Okay, sir. And sir, just one more question. The 13% to 14% impact that we’ve said. So it’s basically on the per order that a client places, right? Like if he was placing 5 orders per month, so that we are saying that, that can reduce by 14%, right?

Dinesh D. Thakkar

So again, as I said that, okay, this 13% to 14% impact is immediate. But if I take like activity of a customer on this platform for year 2, 3, I don’t see there will be any impact on lifetime value. So if you take it this way that if I take an activity of a customer for a quarter or 2 because there are less opportunities, they may trade lesser by 14% to 15%. If I take revenue from customer for quarter or 2. But if I take a block of 1 year or 2 years, revenue from the same customer and what we got previous this circular would be almost same.

Rucheeta Kadge

Got it, sir.

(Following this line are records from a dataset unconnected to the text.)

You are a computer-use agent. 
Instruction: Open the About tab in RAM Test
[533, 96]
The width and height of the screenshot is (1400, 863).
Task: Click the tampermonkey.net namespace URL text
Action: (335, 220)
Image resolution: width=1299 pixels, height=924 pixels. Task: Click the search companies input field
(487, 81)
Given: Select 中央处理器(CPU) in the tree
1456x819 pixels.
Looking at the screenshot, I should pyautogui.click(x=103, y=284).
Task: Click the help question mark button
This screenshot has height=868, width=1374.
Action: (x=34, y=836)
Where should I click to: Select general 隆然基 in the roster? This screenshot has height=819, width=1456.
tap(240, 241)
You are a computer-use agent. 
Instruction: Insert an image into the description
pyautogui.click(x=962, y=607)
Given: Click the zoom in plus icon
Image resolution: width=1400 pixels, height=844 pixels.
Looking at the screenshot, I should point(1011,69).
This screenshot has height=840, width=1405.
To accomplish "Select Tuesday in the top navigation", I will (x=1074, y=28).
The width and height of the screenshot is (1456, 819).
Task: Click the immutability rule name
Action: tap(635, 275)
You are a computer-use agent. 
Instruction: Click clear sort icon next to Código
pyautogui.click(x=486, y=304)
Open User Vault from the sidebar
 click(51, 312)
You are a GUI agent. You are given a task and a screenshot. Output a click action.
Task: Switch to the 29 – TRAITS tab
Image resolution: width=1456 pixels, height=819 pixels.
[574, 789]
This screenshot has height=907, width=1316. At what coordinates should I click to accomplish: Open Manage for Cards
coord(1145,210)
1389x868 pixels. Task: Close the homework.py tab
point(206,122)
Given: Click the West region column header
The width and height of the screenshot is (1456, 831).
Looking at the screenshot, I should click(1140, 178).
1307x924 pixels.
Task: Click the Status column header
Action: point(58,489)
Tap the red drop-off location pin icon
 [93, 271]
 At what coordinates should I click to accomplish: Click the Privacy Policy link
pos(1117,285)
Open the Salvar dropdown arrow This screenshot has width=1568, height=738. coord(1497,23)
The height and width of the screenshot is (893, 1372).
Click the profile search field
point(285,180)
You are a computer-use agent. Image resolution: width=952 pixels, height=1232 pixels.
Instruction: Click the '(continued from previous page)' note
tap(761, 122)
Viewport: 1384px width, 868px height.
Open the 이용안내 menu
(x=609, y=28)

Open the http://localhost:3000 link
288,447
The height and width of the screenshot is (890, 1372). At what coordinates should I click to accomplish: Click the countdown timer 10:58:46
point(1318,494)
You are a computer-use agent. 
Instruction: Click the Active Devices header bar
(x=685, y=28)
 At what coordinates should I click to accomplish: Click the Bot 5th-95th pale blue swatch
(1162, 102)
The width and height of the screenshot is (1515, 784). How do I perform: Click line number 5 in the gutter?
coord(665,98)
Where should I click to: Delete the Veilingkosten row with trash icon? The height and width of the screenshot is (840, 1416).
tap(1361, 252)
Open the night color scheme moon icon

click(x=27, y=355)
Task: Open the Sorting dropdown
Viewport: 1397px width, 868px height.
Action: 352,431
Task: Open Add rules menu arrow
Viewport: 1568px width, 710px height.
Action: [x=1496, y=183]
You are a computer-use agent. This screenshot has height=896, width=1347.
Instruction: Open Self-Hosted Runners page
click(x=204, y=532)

And sir, just one last question on the interest cost. So our interest cost has gotten elevated a little bit. So how do we see this for the whole year and the next year maybe?

Dinesh D. Thakkar

Vineet, if you can take this?

Vineet Agrawal

Sure. So interest cost is an offset of the MTF, the client funding book that we have. As the client funding book grows, part of that will be funded through borrowings and the interest cost will go up. So it’s linked to our borrowings for the client funding book.

Rucheeta Kadge

Understood. Thank you so much.

Operator

Thank you. Due to time constraint, we have reached the end of our question-and-answer session. I would now like to hand the conference over to Mr. Dinesh Thakkar for closing comments.

Dinesh D. Thakkar

Thank you for joining us on this call today. I hope we have answered your queries satisfactorily. Should you require any assistance, please feel free to contact Hitul Gutka, Head of Investor Relations or SGA, our Investor Relations Advisor. Have a good day.